SHORT EXERCISE
Report how many lines in the entries below contain the word "This", treating uppercase and lowercase as different. Reply with the number alone.

RECORDS SUPPLIED
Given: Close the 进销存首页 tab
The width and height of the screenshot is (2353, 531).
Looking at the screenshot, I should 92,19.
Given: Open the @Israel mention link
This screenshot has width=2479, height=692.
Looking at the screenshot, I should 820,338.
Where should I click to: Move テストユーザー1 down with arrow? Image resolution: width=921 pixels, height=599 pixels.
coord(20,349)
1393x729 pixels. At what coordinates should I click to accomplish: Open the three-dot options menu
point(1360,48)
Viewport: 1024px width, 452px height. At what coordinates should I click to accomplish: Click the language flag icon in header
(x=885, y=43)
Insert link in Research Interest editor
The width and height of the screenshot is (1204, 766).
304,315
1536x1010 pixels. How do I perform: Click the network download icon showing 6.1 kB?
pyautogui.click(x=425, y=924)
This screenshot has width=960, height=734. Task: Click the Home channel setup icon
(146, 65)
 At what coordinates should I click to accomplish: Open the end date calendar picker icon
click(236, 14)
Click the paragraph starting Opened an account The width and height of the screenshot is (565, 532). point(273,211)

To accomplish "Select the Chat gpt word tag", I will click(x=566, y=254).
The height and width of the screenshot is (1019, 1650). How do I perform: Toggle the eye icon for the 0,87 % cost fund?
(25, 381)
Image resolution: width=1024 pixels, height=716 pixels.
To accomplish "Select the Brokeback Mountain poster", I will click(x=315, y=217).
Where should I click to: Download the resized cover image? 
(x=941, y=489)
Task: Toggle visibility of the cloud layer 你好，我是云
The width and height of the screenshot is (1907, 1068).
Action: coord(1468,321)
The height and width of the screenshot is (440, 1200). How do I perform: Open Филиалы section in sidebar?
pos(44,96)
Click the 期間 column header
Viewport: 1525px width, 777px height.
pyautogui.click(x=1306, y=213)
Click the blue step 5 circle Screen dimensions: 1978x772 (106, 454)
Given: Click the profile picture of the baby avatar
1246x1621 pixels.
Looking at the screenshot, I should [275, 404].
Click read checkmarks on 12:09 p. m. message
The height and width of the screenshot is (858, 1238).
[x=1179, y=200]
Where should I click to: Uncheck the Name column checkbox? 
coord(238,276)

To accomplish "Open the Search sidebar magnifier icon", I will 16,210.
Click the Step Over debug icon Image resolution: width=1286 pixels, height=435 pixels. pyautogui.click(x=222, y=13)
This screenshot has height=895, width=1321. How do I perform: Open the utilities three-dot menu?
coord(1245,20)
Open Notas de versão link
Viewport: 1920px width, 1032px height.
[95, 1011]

TASK SOLUTION
3